Due to the building's rapid deterioration, Bristol City Council issued a Dangerous Structure Order in July 1975. However, on 8 August 1975, the Department of the Environment listed the church as a building of architectural interest, creating a legal standoff. Despite the listing and opposition to the demolition plans from the public and the Bristol Civic Society, the Planning Committee voted 10 to 1 to proceed with demolition in the interest of public safety. The church was demolished in late August 1975. The site was subsequently redeveloped for a low-rise council housing complex known as Hilton Court. The Easton Christian Family Centre is now the sole remaining church of what is now known as the Parish of Holy Trinity with St Gabriel St Lawrence and St Jude.

== Architecture and fittings ==

=== Exterior ===
St Gabriel's was designed by the Bristol architect J. Neale and built by James P. Phippen of St Paul's. The structure was constructed almost entirely of brick in a style described as an adaptation of Early English Gothic in the Bristol Byzantine style, utilising red brick with accents of blue and yellow brick.

The plan consisted of a nave (70 by 20 ft), chancel (26 by 29 ft), north and south transepts, and side chapels serving as vestry and organ chambers. The original design featured a tower situated in the corner of the south transept and chancel. It stood 90 ft high and was topped with a low slate spire and angle turrets. In 1928, the church council discovered the spire was structurally unsafe. It was removed and replaced with a brick parapet at a cost of £450.

In 1883, the church underwent alterations designed by J. W. Trew and Sons and executed by Messrs. Cowlin and Son. These works included the addition of a new porch and doorway to the south transept constructed of red deal with ornamental hinges, designed to match the existing style.

=== Interior ===
The church was designed to accommodate 700 persons, although 619 free sittings were later recorded. It included a west gallery for 100 children. The nave was aisleless, featuring closely set single-light windows with intricate brick patterning. The interior utilised a double-transept layout, separated from the nave by two arches; the roofs were open-timbered with wind braces. The chancel ceiling was panelled and moulded with carved wooden bosses. The chancel floor was laid with encaustic tiles produced by Maw & Co, while the transepts featured Staffordshire pave tiles.

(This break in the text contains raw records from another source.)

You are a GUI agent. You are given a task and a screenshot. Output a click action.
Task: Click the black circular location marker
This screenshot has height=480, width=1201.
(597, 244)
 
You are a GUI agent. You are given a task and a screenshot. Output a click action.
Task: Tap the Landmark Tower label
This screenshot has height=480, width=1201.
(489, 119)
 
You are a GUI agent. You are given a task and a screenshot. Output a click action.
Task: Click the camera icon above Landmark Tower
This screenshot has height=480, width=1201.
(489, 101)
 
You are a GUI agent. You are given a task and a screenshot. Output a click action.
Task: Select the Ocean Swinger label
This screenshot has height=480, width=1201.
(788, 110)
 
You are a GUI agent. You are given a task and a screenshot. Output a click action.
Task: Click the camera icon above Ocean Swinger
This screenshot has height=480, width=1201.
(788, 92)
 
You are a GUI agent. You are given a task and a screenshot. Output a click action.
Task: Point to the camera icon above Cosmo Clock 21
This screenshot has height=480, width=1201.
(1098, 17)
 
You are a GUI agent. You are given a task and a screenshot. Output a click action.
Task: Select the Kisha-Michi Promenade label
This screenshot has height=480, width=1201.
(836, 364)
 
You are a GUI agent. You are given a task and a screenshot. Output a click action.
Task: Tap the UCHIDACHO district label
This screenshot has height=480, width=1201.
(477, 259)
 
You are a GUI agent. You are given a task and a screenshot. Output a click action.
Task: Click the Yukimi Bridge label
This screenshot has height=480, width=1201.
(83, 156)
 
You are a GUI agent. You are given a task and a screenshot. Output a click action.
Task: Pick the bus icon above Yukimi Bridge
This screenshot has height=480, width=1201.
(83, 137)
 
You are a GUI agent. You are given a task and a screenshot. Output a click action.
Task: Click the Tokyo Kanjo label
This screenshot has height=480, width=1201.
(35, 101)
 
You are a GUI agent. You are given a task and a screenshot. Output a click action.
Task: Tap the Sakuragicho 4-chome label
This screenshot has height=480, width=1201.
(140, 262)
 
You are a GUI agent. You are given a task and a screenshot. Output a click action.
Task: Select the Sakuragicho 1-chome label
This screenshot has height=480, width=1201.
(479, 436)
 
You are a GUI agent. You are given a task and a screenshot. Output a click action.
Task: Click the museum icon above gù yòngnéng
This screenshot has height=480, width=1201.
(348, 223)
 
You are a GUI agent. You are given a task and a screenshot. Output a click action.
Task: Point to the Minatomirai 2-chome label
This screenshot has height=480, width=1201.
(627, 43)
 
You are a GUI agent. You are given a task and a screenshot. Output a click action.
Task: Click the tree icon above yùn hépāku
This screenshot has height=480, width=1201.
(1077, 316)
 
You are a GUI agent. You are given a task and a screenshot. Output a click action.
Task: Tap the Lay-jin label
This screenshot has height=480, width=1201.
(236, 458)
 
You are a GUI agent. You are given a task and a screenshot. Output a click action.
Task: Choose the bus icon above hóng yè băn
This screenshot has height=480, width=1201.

Upon its consecration in 1870, the church was furnished through various private donations with a stone font, a communion table, and a gallery clock. The reredos featured three arches resting on shafts of Mansfield stone, with the Creed, Ten Commandments, and Lord's Prayer inscribed on a gold background. The church installed an organ by W. G. Vowles in June 1875 at a cost of approximately £320. The instrument featured a great organ (8 stops), swell organ (8 stops), and pedal (1 stop), encased in pitch pine, and opened June 10. On 21 January 1900, a new brass eagle lectern was consecrated in memory of John and Sarah Knight, former parishioners, later stolen in 1974.

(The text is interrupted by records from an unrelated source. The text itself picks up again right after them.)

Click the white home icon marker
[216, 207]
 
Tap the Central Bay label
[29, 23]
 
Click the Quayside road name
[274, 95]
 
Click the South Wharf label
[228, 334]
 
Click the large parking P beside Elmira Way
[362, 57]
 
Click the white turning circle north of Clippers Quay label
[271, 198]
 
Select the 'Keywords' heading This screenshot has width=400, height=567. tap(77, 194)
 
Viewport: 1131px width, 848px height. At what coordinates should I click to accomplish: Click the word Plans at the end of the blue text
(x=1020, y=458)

On September 23, 1911, a two-light stained-glass window was installed in the north transept in memory of James Hobbs, a long-serving churchwarden. It was designed by Joseph Bell & Sons of Bristol. On March 10, 1922, a window depicting the Parable of the Sower was dedicated in the south transept to the memory of the Rev. William Davies and his wife. This was also executed by Joseph Bell & Sons.